From the records below, copy out exactly the lines from the one containing "You are a computer-use agent. This" to the one containing "The width and height of the screenshot is (900, 580).", both included. Add nothing else.

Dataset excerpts
• • • • • • •
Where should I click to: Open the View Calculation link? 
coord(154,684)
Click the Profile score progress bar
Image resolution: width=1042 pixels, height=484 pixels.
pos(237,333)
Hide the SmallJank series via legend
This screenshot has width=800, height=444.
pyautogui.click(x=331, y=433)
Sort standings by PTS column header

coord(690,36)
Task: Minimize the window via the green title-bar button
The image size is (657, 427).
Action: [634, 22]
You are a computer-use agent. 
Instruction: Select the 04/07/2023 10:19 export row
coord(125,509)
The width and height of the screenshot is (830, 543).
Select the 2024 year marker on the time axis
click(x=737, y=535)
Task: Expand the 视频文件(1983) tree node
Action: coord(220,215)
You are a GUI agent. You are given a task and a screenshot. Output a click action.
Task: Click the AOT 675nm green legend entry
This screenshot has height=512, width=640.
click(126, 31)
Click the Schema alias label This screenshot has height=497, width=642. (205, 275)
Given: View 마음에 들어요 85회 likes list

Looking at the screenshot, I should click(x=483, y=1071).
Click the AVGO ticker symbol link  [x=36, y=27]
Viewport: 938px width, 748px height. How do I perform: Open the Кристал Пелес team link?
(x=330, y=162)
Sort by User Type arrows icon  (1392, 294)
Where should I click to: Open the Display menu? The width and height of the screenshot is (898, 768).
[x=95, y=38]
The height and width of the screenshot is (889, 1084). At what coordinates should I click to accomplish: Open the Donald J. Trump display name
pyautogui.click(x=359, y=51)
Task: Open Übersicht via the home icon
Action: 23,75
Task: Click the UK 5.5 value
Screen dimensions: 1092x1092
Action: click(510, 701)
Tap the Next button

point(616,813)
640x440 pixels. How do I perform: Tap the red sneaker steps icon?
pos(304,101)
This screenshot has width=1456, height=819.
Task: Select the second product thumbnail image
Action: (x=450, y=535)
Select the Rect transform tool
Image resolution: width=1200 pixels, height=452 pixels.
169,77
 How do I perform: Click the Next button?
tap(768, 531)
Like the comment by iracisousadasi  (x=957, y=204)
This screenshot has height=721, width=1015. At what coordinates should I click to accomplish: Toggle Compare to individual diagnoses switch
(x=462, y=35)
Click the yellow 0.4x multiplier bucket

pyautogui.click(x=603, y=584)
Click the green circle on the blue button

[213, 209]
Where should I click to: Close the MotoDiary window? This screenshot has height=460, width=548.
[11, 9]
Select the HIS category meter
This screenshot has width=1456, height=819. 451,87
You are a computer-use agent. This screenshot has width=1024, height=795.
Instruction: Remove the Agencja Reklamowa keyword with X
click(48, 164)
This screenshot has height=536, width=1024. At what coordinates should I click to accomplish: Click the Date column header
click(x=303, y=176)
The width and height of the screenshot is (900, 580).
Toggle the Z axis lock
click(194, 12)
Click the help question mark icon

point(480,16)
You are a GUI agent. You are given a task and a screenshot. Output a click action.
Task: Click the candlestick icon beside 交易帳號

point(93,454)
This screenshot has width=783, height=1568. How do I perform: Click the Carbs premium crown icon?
• • • • • • •
Finished task
You are a computer-use agent. This screenshot has width=1024, height=795.
Instruction: Remove the Agencja Reklamowa keyword with X
click(48, 164)
This screenshot has height=536, width=1024. At what coordinates should I click to accomplish: Click the Date column header
click(x=303, y=176)
The width and height of the screenshot is (900, 580).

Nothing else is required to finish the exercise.